# [YOUR ASSIGNMENT]
Nothing other than the lines from the one containing "Given: Select the UPnP Device Host icon" through the last line of the data below should be output, each reproduced exactly.

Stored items
━━━━━━━━━━━━━━━━
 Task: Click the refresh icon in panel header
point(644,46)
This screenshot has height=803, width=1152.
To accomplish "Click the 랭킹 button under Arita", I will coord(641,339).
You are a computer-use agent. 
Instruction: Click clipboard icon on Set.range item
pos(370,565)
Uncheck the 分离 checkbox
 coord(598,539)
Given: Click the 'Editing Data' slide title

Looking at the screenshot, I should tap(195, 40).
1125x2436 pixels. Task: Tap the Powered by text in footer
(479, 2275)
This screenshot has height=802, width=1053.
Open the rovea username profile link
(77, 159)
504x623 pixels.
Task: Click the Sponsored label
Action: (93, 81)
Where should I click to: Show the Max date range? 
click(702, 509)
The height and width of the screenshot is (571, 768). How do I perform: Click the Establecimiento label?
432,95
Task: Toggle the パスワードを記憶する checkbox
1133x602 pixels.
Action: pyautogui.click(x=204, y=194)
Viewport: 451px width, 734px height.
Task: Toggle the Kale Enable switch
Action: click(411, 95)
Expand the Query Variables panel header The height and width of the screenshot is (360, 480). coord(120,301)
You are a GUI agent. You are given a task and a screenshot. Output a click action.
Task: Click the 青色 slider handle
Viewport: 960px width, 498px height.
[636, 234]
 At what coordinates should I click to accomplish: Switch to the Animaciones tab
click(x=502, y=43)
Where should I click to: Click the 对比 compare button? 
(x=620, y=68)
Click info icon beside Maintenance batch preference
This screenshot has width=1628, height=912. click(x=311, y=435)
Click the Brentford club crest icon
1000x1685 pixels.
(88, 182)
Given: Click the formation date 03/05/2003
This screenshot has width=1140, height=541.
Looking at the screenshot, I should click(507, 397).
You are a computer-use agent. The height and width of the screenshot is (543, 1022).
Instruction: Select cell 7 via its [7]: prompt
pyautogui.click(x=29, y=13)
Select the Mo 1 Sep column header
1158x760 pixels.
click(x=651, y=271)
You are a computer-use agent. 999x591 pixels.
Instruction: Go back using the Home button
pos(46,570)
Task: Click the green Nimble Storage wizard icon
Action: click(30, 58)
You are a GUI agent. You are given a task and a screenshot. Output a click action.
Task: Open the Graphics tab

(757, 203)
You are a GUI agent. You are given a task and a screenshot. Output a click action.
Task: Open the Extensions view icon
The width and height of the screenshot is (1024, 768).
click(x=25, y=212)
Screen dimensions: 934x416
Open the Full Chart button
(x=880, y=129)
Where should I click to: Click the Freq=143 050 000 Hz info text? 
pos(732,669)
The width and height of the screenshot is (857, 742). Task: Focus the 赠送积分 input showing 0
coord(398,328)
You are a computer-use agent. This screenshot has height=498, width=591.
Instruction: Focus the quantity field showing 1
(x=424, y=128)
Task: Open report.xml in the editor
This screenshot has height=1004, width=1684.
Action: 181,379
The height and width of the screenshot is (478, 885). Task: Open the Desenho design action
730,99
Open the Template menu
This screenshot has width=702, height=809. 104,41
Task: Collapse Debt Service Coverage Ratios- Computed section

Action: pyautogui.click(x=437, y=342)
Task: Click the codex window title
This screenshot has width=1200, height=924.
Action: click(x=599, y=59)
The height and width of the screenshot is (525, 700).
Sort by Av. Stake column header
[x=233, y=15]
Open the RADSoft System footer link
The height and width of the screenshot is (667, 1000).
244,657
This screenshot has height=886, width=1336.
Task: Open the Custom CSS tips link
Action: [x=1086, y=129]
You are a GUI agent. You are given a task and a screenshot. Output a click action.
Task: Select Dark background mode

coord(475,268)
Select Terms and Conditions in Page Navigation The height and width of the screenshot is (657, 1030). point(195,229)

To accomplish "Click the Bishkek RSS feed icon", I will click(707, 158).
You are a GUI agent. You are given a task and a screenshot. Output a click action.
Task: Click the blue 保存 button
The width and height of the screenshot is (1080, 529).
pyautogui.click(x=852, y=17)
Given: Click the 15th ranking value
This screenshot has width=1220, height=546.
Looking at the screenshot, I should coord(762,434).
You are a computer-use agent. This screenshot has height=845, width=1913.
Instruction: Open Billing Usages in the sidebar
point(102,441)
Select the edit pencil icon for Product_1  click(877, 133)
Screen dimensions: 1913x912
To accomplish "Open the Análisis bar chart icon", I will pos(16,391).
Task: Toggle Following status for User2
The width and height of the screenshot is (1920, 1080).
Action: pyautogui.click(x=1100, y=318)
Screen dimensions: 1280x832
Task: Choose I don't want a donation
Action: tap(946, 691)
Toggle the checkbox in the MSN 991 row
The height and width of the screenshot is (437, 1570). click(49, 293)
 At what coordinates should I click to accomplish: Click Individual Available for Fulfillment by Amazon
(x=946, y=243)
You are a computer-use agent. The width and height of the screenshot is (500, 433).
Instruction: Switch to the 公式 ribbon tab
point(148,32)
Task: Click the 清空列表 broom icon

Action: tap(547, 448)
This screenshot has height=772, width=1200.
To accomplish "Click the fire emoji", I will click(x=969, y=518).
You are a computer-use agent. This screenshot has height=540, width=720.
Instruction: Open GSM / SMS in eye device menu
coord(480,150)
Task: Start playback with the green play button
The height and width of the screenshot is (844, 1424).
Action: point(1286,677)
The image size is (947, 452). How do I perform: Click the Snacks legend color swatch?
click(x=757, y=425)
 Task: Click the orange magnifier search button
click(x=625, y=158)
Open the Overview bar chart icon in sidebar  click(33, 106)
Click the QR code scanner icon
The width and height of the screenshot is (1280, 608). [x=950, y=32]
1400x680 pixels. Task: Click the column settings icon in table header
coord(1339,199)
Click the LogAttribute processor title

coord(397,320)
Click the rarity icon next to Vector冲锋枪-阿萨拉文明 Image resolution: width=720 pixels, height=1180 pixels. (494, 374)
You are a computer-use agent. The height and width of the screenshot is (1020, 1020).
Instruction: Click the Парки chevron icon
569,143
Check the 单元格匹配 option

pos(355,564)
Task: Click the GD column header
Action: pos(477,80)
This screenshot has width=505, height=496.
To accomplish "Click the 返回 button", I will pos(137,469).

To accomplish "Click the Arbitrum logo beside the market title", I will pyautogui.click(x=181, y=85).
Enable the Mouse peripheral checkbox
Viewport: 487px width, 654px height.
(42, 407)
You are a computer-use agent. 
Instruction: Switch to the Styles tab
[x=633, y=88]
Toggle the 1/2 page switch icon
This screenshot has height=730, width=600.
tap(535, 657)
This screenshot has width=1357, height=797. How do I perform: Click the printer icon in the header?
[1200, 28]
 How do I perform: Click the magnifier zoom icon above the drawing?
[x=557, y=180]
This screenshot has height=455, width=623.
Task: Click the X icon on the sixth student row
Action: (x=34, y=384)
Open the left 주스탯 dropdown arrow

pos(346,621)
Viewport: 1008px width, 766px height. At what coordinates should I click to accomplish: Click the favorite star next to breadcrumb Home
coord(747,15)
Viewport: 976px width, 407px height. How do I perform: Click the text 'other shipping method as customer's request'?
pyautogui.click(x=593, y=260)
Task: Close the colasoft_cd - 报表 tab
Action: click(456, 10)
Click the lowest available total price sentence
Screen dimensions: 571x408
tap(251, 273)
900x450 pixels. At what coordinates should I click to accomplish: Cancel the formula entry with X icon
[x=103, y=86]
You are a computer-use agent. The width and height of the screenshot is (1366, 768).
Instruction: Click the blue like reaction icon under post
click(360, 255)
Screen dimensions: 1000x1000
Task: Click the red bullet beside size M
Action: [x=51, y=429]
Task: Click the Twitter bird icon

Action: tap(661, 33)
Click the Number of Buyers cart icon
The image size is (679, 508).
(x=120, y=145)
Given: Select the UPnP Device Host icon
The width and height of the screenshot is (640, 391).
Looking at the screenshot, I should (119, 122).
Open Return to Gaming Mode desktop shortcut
━━━━━━━━━━━━━━━━
# [RESULT FOR THIS TASK]
Given: Select the UPnP Device Host icon
The width and height of the screenshot is (640, 391).
Looking at the screenshot, I should (119, 122).
Open Return to Gaming Mode desktop shortcut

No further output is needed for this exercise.